El glaciar de Monte Perdido se parte definitivamente en dos

Glaciar
photo_camera La investigación ha arrojado que el cuerpo occidental ha sufrido mayores pérdidas. Foto: PN Ordesa y Monte Perdido

El glaciar de Monte Perdido, el más grande del Pirineo junto con el de Maladeta-Aneto, ya está dividido en dos como consecuencia del retroceso que presenta desde hace años. Así lo confirman los investigadores del Instituto Pirenaico de Ecología, la Universidad de Zaragoza y la Universidad del País Vasco, que trabajan en un proyecto de seguimiento de la criósfera en la cordillera. Como han indicado, este último año se ha observado una pérdida media de espesor en el glaciar de 3,8 metros y el punto con máxima pérdida de hielo ha alcanzado 8,1 metros.

“Las pérdidas de hielo en 2023 han sido casi tan impactantes como las registradas en 2022, convirtiéndose en los dos años de mayores pérdidas desde que comenzaron los estudios en 2011”, han señalado en una publicación desde el Parque Nacional de Ordesa y Monte Perdido haciéndose eco del estudio.
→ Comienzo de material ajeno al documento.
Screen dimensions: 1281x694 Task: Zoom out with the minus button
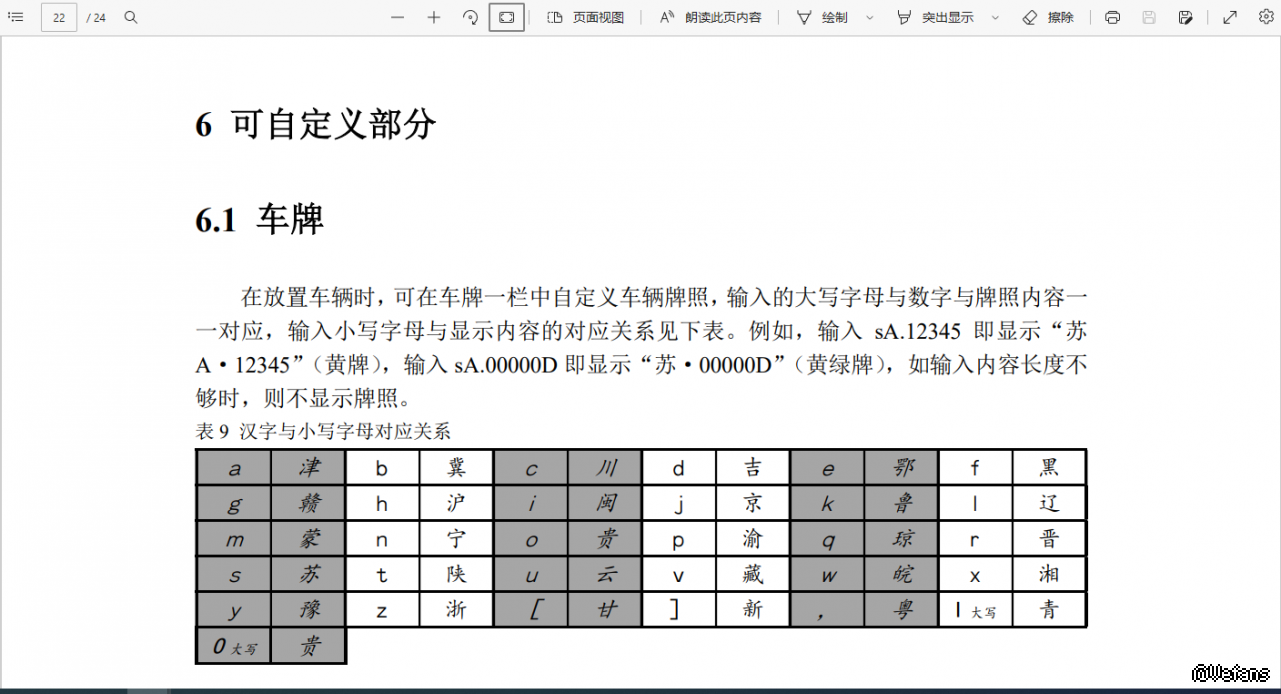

Por ello, este año “se ha dado la separación definitiva entre el cuerpo de hielo oriental y el occidental”.

EL CUERPO OCCIDENTAL HA SUFRIDO LAS MAYORES PÉRDIDAS

La investigación ha arrojado que el cuerpo occidental ha sufrido mayores pérdidas y, actualmente, el oriental es “el único que muestra características propias de un glaciar, ya que cuenta con una zona de acumulación, grietas y movimiento de hielo”. “A pesar de ello, su situación es precaria y en continuo retroceso”, han indicado.

Por otro lado, el cuerpo de hielo superior, aunque conserva mínimas zonas de acumulación, “también está en franco retroceso”. Una situación que “responde a lo ocurrido en todos los glaciares pirenaicos” y que subraya “el evidente y acelerado impacto del calentamiento global en los Pirineos, y de un modo más concreto, en la criósfera”.

Para obtener los datos, el equipo de investigación obtuvo diversas mediciones en el glaciar a finales de septiembre utilizando tecnologías avanzadas, como el láser de escáner terrestre y la fotogrametría con dron. Con ello, se pudo obtener una cartografía de alta resolución que ha permitido constatar los cambios y la separación.